La Comisión Argentina para Personas Refugiadas y Migrantes (CAREF), asociación civil fundada en 1973 para recibir a exiliados chilenos tras el golpe del dictador Pinochet, expresó su preocupación y consideró que «el Gobierno restringe, una vez más, el derecho de las personas migrantes a defenderse de actos del Estado que afectan su libertad, integridad y proyecto de vida». A su vez, desde el Centro de Estudios Legales y Sociales (CELS) sostienen que, al tratarse de la modificación de una ley, la discusión debe pasar por el Congreso Nacional. Asimismo, aseguran que la pretensión de que los residentes transitorios deban pagar un seguro de salud es contraria al Acuerdo de Libre Circulación presente en el Tratado del Mercosur.
Discriminación
Históricamente, como destino receptor de inmigrantes, Argentina mantuvo una política de brazos abiertos a los extranjeros. Una masiva afluencia arribó al país hacia fines del siglo XIX y comienzos del XX, mayormente de origen europeo. En la actualidad, el país recibe población sudamericana, mayormente procedente de Paraguay, Venezuela, Perú y Chile. La Ley de Migraciones Nº 25.871, sancionada en 2003 tras una larga lucha de organizaciones migrantes y de derechos humanos, reconocía a la migración como un derecho humano y era garante del acceso igualitario al derecho, independientemente de la situación migratoria. En 2017, durante el macrismo, hubo un antecedente de búsqueda de modificaciones en la normativa legal, también a raíz de un decreto, impulsado por la actual ministra de Seguridad Nacional, Patricia Bullrich, que fue declarado inconstitucional por un fallo judicial.

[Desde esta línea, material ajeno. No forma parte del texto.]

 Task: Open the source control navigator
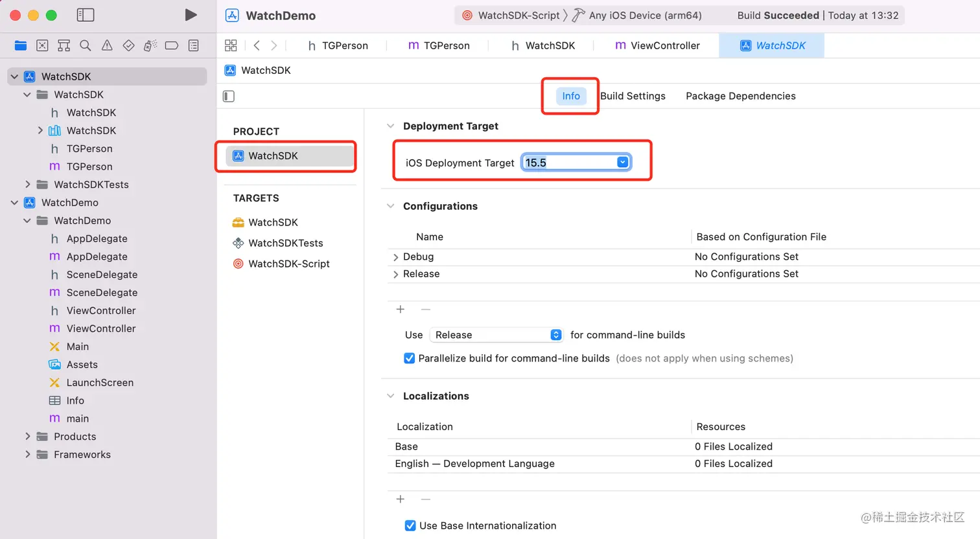point(42,45)
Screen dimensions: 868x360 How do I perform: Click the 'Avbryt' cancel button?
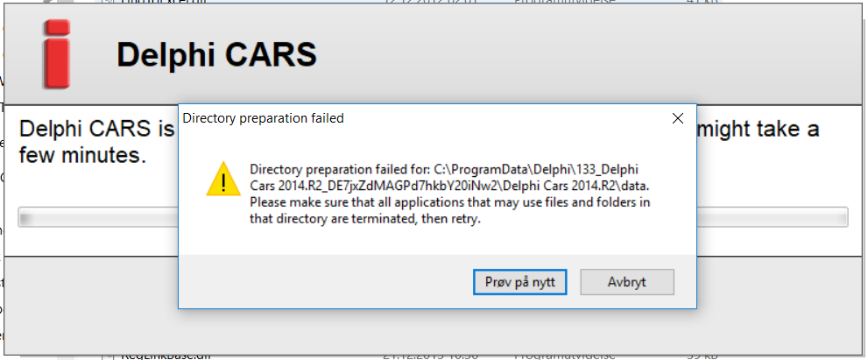tap(626, 282)
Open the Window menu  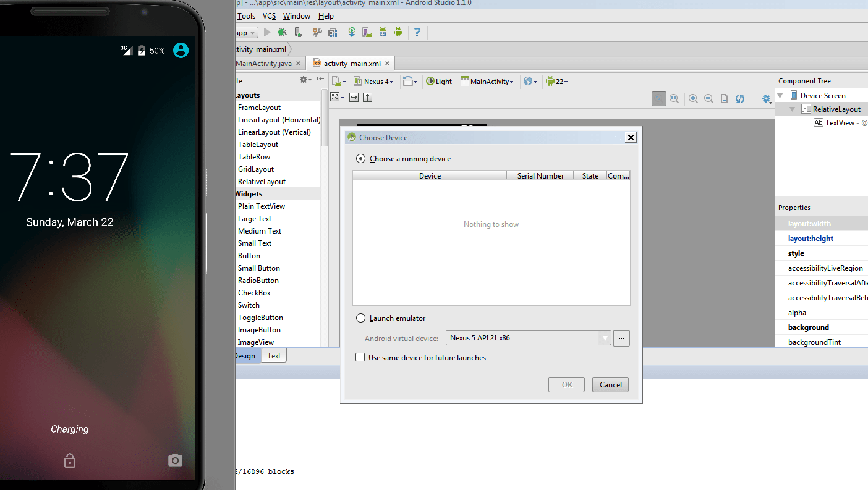[296, 15]
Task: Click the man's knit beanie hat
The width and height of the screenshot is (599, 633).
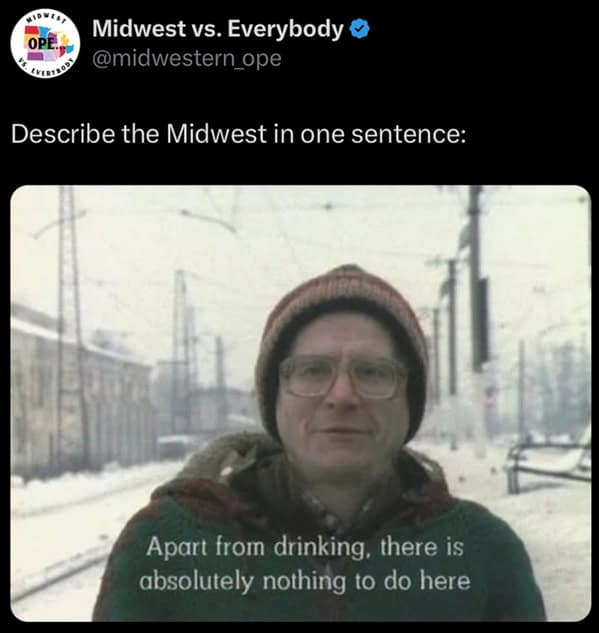Action: 342,319
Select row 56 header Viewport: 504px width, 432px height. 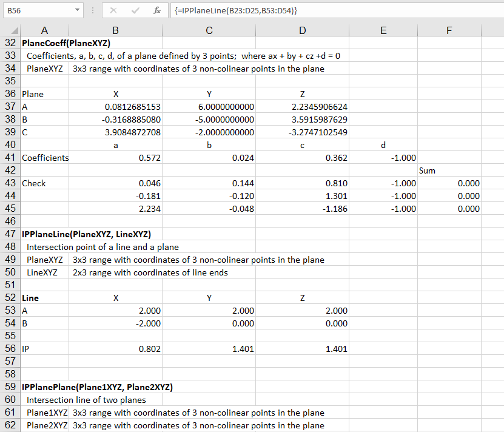(10, 349)
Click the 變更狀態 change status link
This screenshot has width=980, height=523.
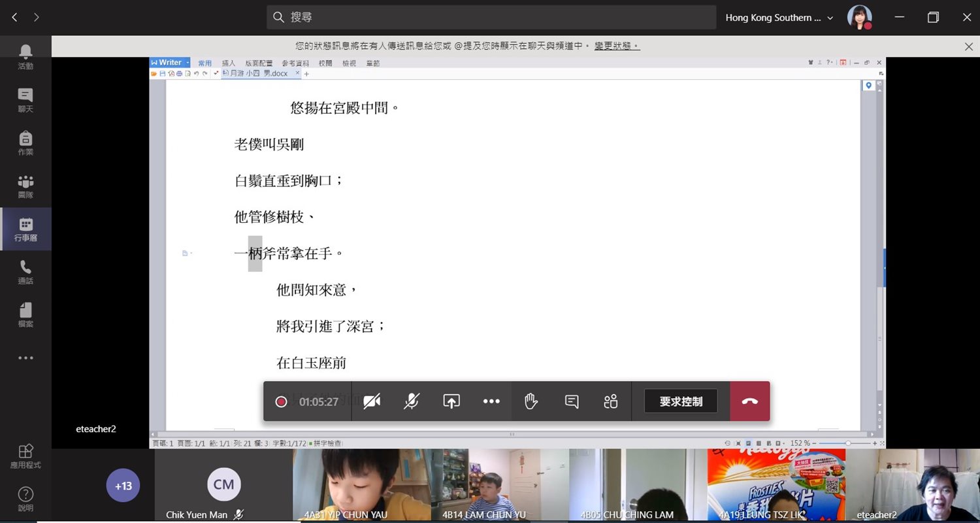coord(617,46)
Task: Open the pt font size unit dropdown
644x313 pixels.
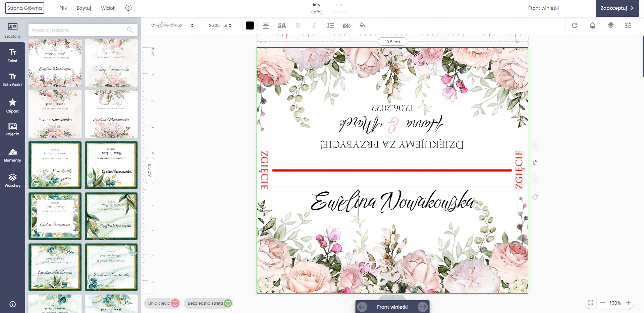Action: click(x=227, y=26)
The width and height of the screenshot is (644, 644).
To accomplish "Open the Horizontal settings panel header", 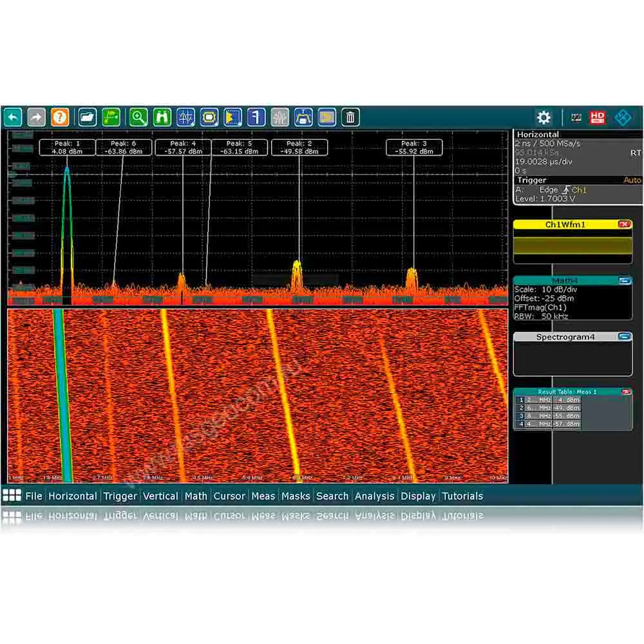I will pyautogui.click(x=538, y=134).
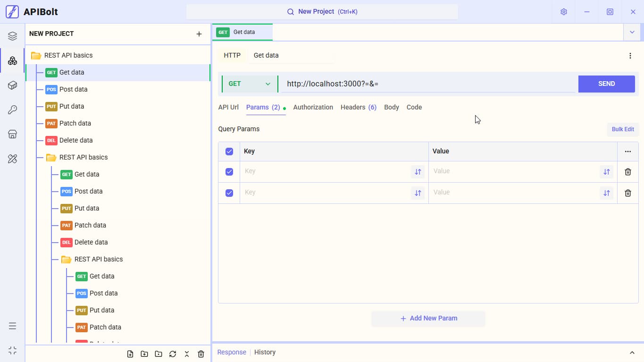Click the trash icon below collection tree
Screen dimensions: 644x362
(x=201, y=354)
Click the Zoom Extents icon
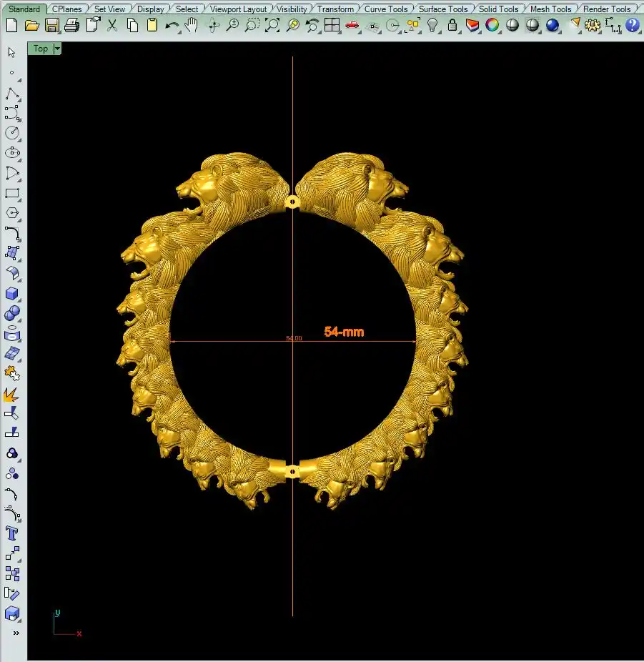 272,25
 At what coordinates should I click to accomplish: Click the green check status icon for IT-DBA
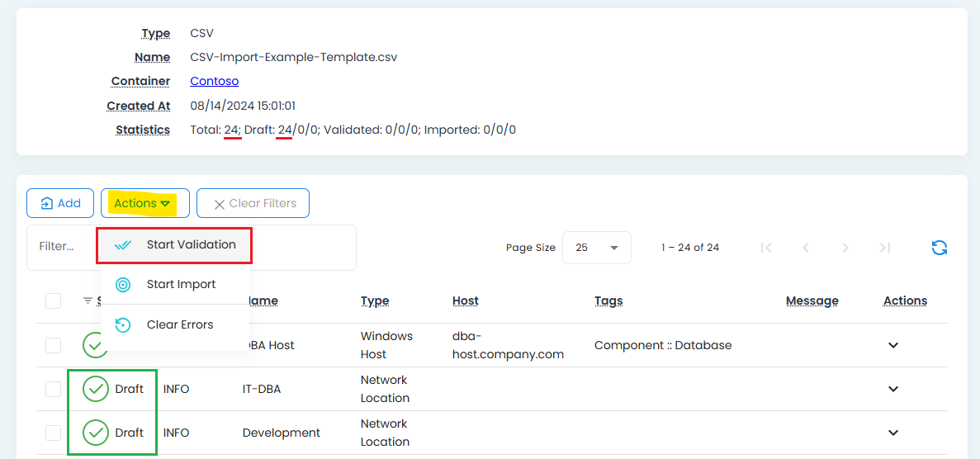(x=96, y=389)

Hoy, el Gobierno recrudece la avanzada regresiva que apunta a criminalizar a los migrantes latinoamericanos. En este sentido, el DNU señala que, al panorama descripto debe agregarse «el riesgo de organizaciones inscriptas en el Registro Público de Personas y Entidades Vinculadas a Actos de Terrorismo y su Financiamiento (RePET), como el Tren de Aragua (de la República Bolivariana de Venezuela) y la Resistencia Ancestral Mapuche, que tributa a la organización chilena Coordinadora Arauco Malleco». El ingreso de ciertos inmigrantes, señala el estigmatizante decreto, «podría provocar un efecto negativo sobre la vida de nuestra sociedad».
En este contexto se lee también el reciente anuncio de nuevas facultades otorgadas a la Policía Federal, que quedará autorizada para patrullar redes sociales sin autorización judicial y la posibilidad de realizar detenciones preventivas. Encerrona migratoria, alusión al inmigrante como delincuente o terrorista, habilitación de requisas sin orden judicial y vulneración de derechos constitucionales. Hacia ese destino la libertad avanza.